Em análise à experiência constitucional brasileira, é possível identificar dois casos significativos em que ficou evidenciada a falta de efetividade de mandamentos constitucionais em razão de omissão total – a previsão de taxa de juros reais não superior a doze percentuais (artigo 193, § 3º, CF/88) e o direito de greve de servidores públicos (artigo 37, inciso VII, CF/88). Em ambas as hipóteses o Tribunal Constitucional declarou a inércia legislativa, mas entendeu, de forma preambular, pela impossibilidade de exercício do direito face à ausência de norma regulamentadora.
No primeiro caso a contenda restou solvida por decorrência da revogação do dispositivo constitucional pela edição da Emenda Constitucional nº 40/2003. A problemática relacionada ao direito de greve de servidores públicos foi ponderada, no âmbito de mandado de injunção, tendo o Pretório Excelso determinado a aplicação temporária da lei que disciplina o direito de greve na iniciativa privada.
Ocorre a omissão parcial em vista de atuação imperfeita ou não completa do dever de legislar. Exemplo categórico dessa situação se verifica em relação à lei de fixação do salário mínimo. Sendo o valor especificado em descompasso com os ditames constitucionais, mostra-se restrita a atuação judicial.
Há de se considerar que a decretação inconstitucionalidade da norma no cenário supracitado, ensejaria maior prejuízo do que sua conservação no ordenamento, uma vez que restaurar-se-ia valor pretérito inferior. Contudo, a determinação por ordem judicial do valor considerado pertinente encontra objeções como afronta à separação dos Poderes, bem como em princípios orçamentários e reserva do possível.
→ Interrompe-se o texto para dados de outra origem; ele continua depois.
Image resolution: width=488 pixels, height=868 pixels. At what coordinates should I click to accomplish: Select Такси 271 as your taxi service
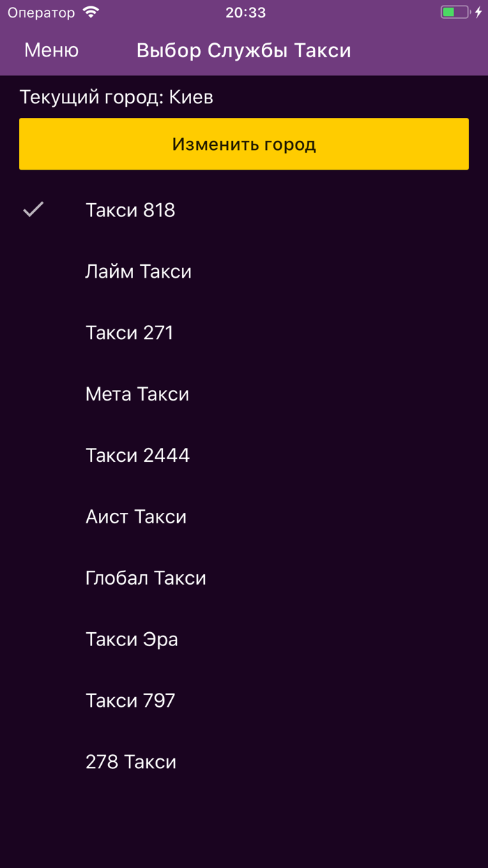130,332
No plano doutrinário, chegou a se ponderar soluções como a declaração de inconstitucionalidade sem redução de texto e a sem pronúncia de nulidade. Em nosso ordenamento, apresenta-se a denominação como declaração de inconstitucionalidade por omissão parcial com notificação ao Poder estatal competente.
Considerado que a suspensão da aplicabilidade da norma é consequência jurídica da determinação judicial no sentido de procedência da ação direta de inconstitucionalidade, nas hipóteses de omissão parcial, não se demonstra possível evitar o entendimento de que a ordem constitucional, por vezes, requer a utilização de direito anterior. Uma suspensão generalizada de aplicação da lei ensejaria maior densidade à violação constitucional.
Com a declaração da inconstitucionalidade por omissão, no âmbito do controle abstrato de normas, afigura-se defeso aos entes estatais, em decorrência do Estado de Direito e da vinculação dos Poderes aos direitos fundamentais, a adoção de qualquer medida com fundamento na lei desconforme à Constituição.
A pronúncia da inconstitucionalidade da lei, por incompletude, traduzida em omissão parcial, com eficácia erga omnes, faz cessar a obrigatoriedade de aplicação da lei. Nessa medida, aos órgãos do Estado não é possibilitado permanecer aplicando a lei considerada inconstitucional, uma vez que se encontram submetidos aos supramencionados fundamentos estatuídos da Carta Magna e propagados na ordem constitucional.
Procedente a ação direta de inconstitucionalidade por omissão, impugnado ato editado pelo órgão legiferante, o Pretório Excelso dará ciência a esse órgão acerca do vício omissivo. Esse é o posicionamento do próprio Supremo, referente ao controle abstrato da omissão, por considerar que uma decisão judicial proferida no sentido de colmatar o ato legislativo inacabado esbarraria no princípio da separação dos poderes estatais.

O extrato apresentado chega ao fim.